## [Goal]
Copy the listing below word for word, starting at the line that contains "The image size" and running through the end of the listing, with the pictures omitted.

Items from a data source
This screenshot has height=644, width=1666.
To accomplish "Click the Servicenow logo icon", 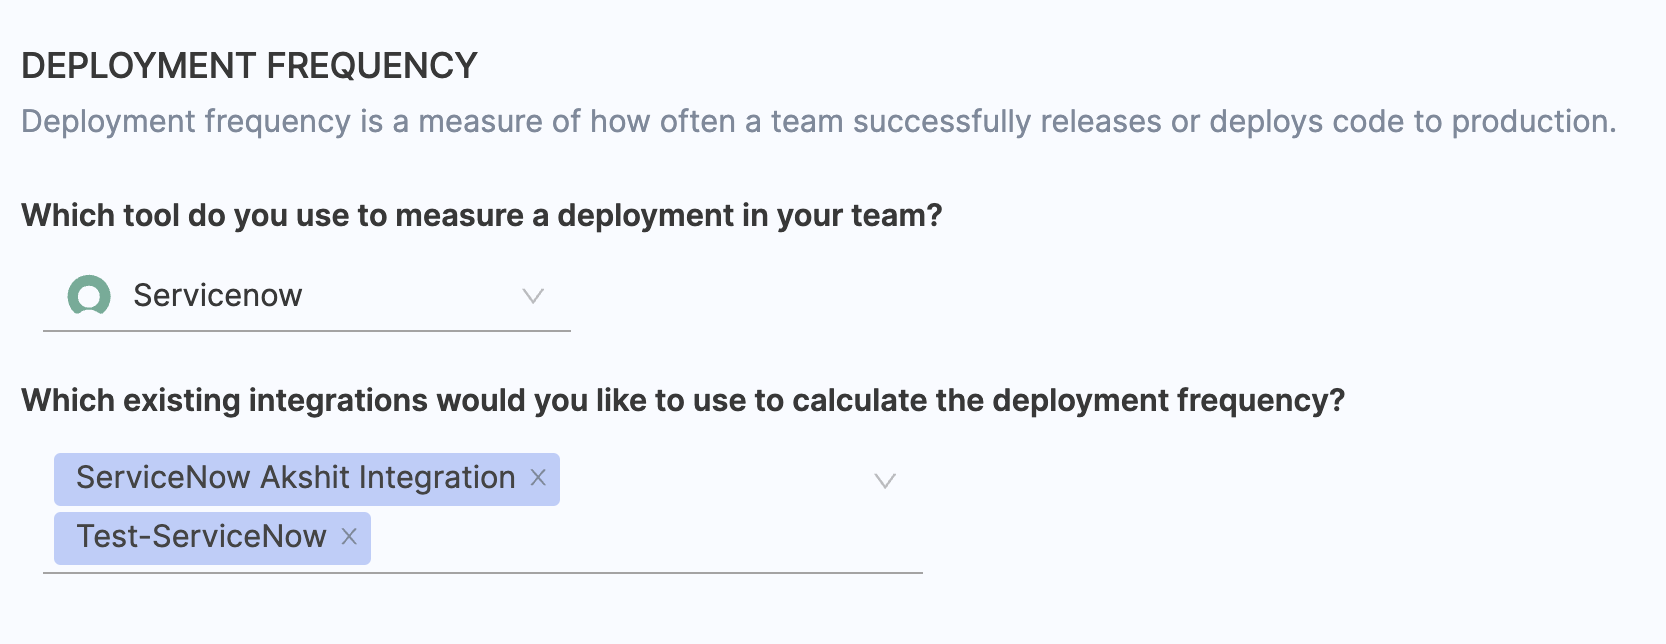I will pyautogui.click(x=89, y=296).
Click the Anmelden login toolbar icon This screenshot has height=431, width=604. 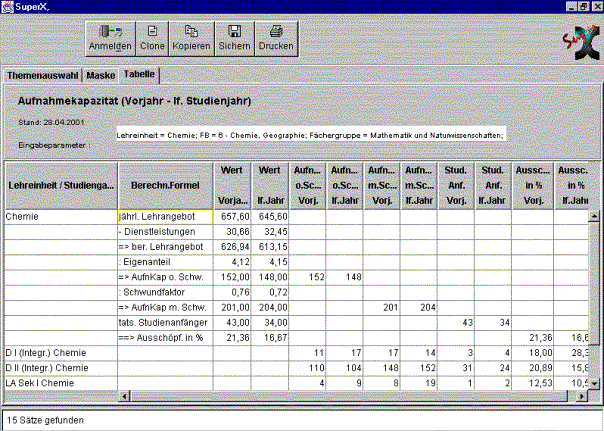click(110, 39)

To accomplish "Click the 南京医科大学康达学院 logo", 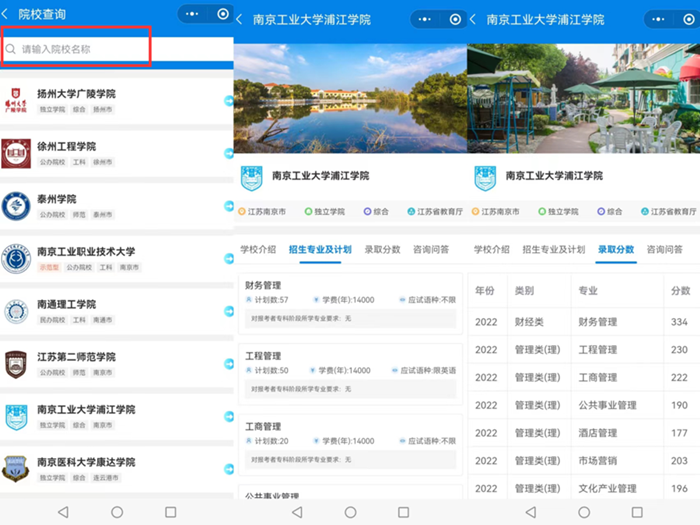I will pos(16,469).
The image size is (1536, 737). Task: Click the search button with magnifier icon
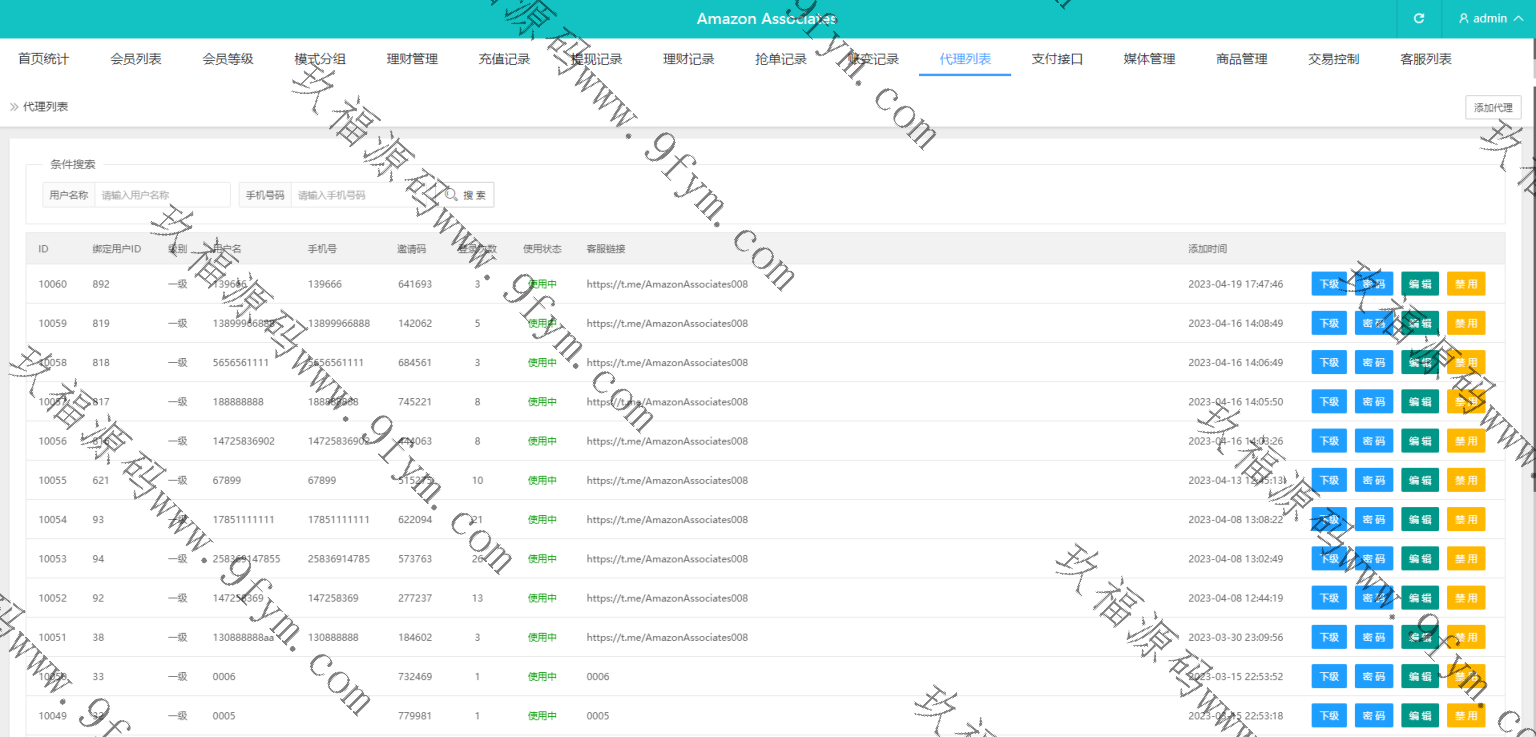[x=468, y=195]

## [Task answer]
The image size is (1536, 737). Task: Click the search button with magnifier icon
[x=468, y=195]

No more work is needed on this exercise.